WHAT TO PRODUCE – Taking the line with "MSU (80, 2508)" as the first and the line with "Contact Us (45, 35)" as the last, set down the lines below exactly, pictures excluded.

LISTED RECORDS –
>>>>>

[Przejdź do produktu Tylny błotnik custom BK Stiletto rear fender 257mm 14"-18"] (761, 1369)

<<<<<
>>>>>

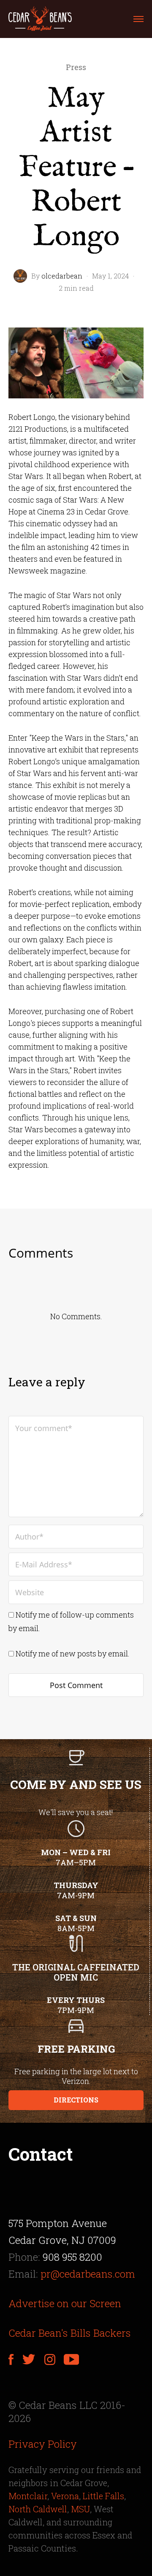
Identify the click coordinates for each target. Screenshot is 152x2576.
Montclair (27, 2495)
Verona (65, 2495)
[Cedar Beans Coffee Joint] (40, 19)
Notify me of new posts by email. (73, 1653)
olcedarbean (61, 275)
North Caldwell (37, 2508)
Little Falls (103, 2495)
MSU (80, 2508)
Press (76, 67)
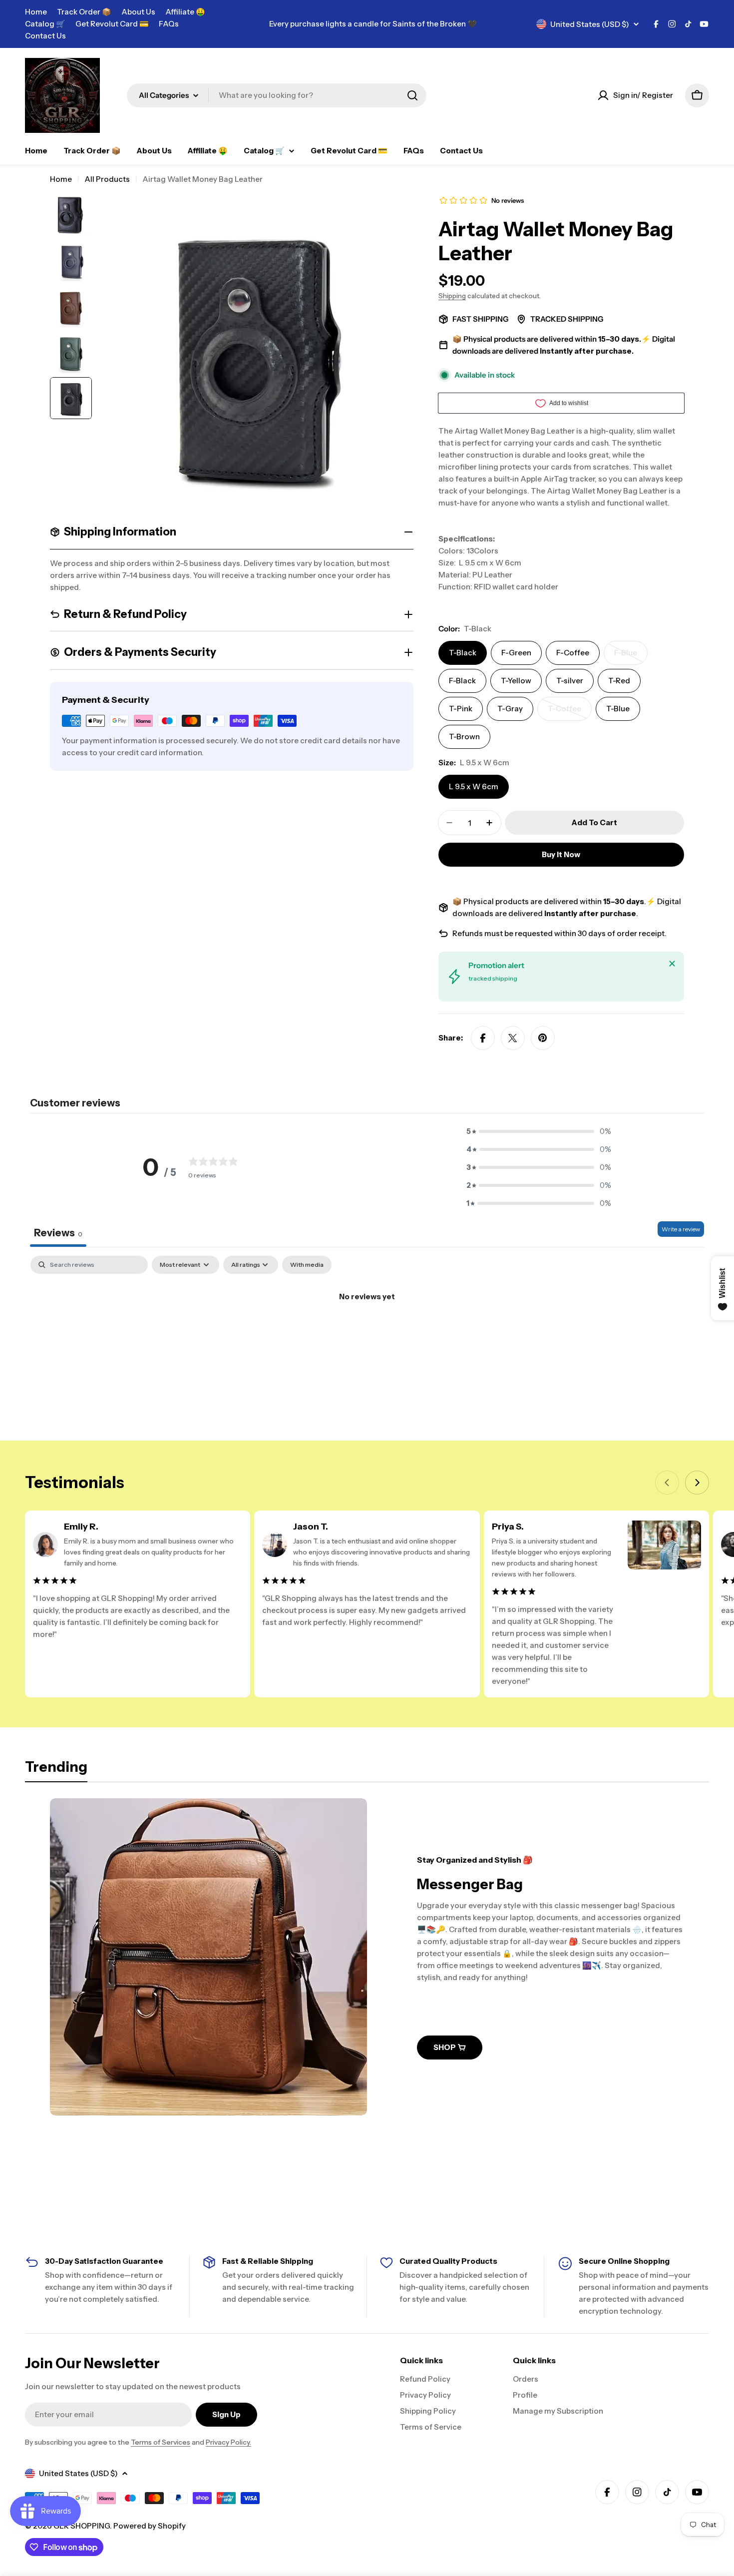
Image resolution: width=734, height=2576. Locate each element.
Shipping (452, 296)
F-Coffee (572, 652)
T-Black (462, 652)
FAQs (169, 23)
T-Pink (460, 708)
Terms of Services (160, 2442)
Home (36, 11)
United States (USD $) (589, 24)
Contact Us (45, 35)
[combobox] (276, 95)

<<<<<
>>>>>

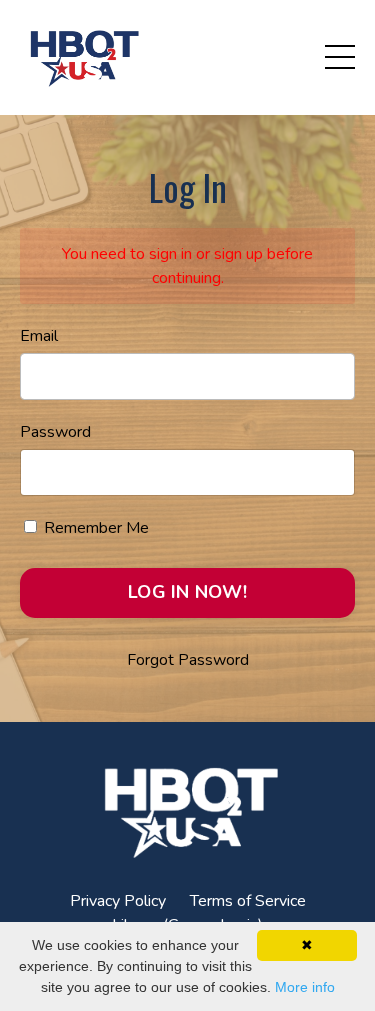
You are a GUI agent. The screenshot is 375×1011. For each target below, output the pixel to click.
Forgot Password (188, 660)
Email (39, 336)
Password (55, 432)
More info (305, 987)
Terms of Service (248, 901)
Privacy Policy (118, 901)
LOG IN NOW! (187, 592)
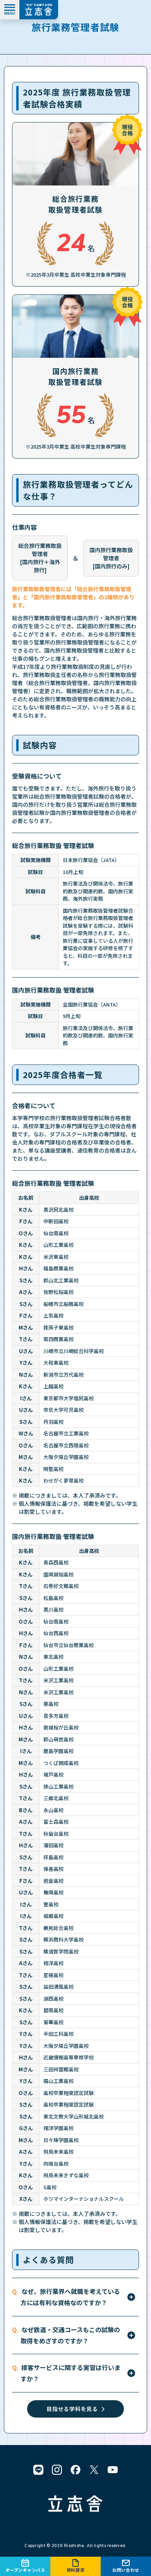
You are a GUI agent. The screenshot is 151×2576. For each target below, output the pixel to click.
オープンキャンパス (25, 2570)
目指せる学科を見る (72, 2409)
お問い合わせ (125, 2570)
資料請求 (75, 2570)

<<<<<

PROBLEM SOLUTION –
MSU (80, 2508)
Press (76, 67)
Image resolution: width=734, height=2576. Locate each element.
Shipping (452, 296)
F-Coffee (572, 652)
T-Black (462, 652)
FAQs (169, 23)
T-Pink (460, 708)
Terms of Services (160, 2442)
Home (36, 11)
United States (USD $) (589, 24)
Contact Us (45, 35)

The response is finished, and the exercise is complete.